Read the article here: https://doi.org/10.1152/jn.00568.2020

Friday Aug 20, 2021
Sodium sensitivity of KNa channels in mouse CA1 neurons
Friday Aug 20, 2021
Friday Aug 20, 2021
The Journal of Neurophysiology would like to dedicate the following podcast to Dr. Richard Gray. Dr. Gray passed away at the age of 68 on September 4, 2021.
How are potassium channels regulated? How ubiquitous are sodium-dependent potassium channels? In this podcast Editor-in-Chief Professor Nino Ramirez and authors Drs. Richard Gray and Daniel Johnston discuss their manuscript titled “Sodium sensitivity of KNa channels in mouse CA1 neurons.”. In this podcast, the authors discuss KNa channels in mouse hippocampal CA1 neurons. Excised inside-out patches showed the channels to be prevalent and active in most patches. Cell-attached recordings from intact neurons, however, showed little channel activity. Increasing cytoplasmic sodium in intact cells showed a small effect on channel activity compared to that seen in inside-out excised patches. Blockade of the Na+/K+ pump with ouabain, however, restored the activity of the channels to that seen in inside-out patches. The results emphasize the power of the Na+/K+ pump in maintaining a normally low concentration of intracellular Na+.

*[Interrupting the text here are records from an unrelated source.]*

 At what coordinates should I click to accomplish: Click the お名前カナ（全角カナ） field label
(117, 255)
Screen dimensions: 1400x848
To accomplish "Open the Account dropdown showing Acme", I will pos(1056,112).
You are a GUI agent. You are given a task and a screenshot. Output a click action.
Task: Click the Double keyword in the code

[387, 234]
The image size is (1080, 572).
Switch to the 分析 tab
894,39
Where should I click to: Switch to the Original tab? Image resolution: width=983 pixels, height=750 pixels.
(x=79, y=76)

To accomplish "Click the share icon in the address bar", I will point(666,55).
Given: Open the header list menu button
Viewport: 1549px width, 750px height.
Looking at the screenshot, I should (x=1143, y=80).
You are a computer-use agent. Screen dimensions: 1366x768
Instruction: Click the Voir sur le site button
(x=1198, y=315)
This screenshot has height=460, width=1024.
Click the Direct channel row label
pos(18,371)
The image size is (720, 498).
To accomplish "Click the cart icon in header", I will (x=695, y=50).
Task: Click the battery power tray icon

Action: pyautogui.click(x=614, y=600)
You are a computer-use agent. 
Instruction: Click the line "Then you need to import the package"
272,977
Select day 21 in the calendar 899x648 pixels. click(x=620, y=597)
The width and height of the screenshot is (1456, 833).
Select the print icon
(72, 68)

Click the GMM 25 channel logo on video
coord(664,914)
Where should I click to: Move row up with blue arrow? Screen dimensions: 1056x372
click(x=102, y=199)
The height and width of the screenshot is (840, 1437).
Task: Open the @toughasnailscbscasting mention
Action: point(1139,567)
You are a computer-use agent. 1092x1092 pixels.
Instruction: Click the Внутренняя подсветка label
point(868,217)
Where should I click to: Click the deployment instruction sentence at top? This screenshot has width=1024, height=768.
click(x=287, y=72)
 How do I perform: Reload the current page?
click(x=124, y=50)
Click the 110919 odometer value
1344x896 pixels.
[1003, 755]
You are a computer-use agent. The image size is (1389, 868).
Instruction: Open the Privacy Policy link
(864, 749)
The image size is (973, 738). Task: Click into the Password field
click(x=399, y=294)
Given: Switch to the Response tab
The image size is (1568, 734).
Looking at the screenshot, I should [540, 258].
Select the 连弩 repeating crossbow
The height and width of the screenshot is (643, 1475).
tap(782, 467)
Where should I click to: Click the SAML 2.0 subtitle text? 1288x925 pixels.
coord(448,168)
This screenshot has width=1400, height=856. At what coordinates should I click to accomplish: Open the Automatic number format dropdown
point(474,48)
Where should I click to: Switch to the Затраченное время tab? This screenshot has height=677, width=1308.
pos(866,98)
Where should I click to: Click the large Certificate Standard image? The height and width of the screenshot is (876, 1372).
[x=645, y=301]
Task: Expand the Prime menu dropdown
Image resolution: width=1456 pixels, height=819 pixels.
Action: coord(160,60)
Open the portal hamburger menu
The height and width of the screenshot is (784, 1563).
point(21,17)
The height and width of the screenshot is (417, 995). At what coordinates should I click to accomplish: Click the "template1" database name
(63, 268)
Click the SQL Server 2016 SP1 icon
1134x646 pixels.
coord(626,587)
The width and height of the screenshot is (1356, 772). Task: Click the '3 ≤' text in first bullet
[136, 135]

Sodium sensitivity of KNa channels in mouse CA1 neurons
Volume 125Issue 5 May 2021 DOI: 10.1152/jn.00064.2021
#neuroscience #JNPPodcastSeries

Monday Jul 12, 2021
Monday Jul 12, 2021
Auditory and visual information are processed differently by the brain, especially when it comes to space. In vision, the retina senses the locations of images with respect to where the eyes are pointing. In hearing, the cues our brains use to localize sound tell us where the sound is positioned with respect to the head and ears. How then do we perceive space as unified? In particular, how do our brains compensate for eye movements that constantly shift the relationship of the visual and auditory scenes?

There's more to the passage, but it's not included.